▸ **To-do item A**: In the comic power-scaling discussion, what is the only feat of the hypothetical character who keeps ragdolling Hal?
▸ **To-do item B**: Please carry on the comic power-scaling discussion from its final sentence.

### Text excerpt

And on the inconsistency note, then when do we start counting who's more powerful? If a character who could only blow up moons came onto the scene and repeatedly ragdolled Hal, would he then scale above a big bang, or would it not count because of Kyle containing a big bang? If your first thought at a character losing is that it's pis because of his highest feat ever, then you're reading comics wrong.
I understand where Sensei is coming from as most of it mirrors my own dilemmas with shoving DB characters into some arbitrary level with definable limits at both ends, but at the same time do we believe 0.01 percent of showings define a character or do we believe you can approximate some sort of level based on an actual average?
As for scaling, yes it might be gay, and yes those characters who turn into George Floyd in space probably won't be causing cosmic chaos, but it's not needed. They never have to destroy a planet again since they've shown they can do it early, and it's established by the same guy.

######
### Provided data

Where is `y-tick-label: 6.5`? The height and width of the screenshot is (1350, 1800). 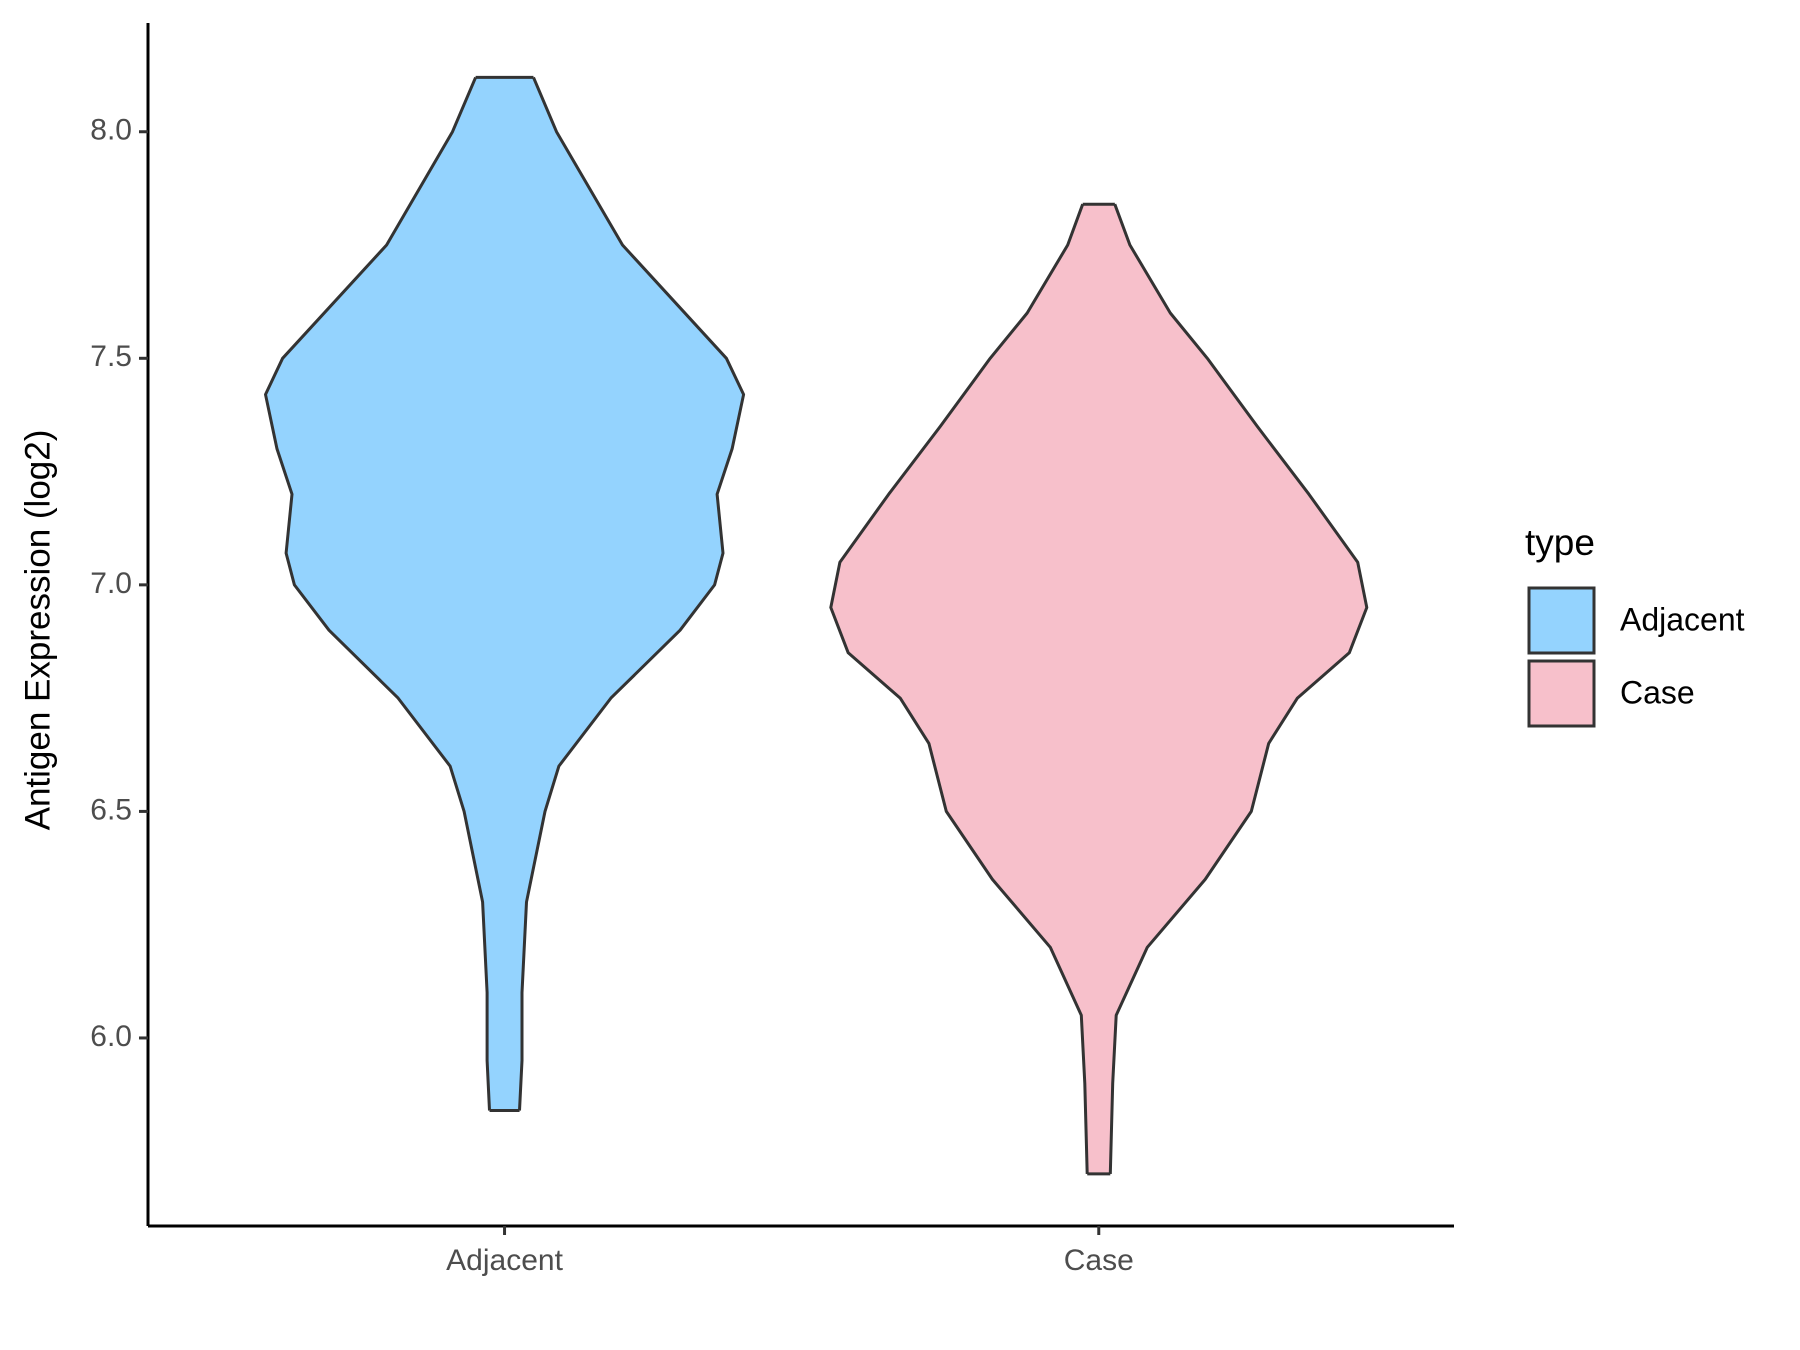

######

▸ **Response box A**: That character could only blow up moons.

▸ **Response box B**:
I've had my issues with collateral damage in the past, but some things just can't spread their energy out in a wide enough radius. That doesn't mean the focal point of the attack would be less however. An example of this is the UN vs IG. This example is seen many times in DB in the form of Vegeta's sacrifice being the most powerful attack up to that point in DB but only causing a kilometer at best of damage. Kid Buu's attack being completely undeflectable to SS Goku and Vegeta but only being contained to the area around Earth, whereas Frieza can casually kick away a Vegeta attack with enough power to destroy Namek. Hell Frieza destroying Planet Vegeta was bigger than the Kid Buu attack in every way but he's still thousands of times weaker.
They don't need to continuously keep ramping up their attacks because we know that it meets a criteria at the bare minimum level in DB. Even the specific example has a moon being destroyed with the same attack that Raditz and the surrounding landscape took, and that's because these characters can focus their damage into a very small area. It's very much like Superman in that way. Superman can destroy anything as long as he has something to punch but he can't just punch into the sky and destroy a solar system. He needs something to hit, but his focused attacks (lolpunches) are still portrayed very high. His HV will always be insanely high but it can't cause widespread cosmic damage instantly because it's simply not big enough.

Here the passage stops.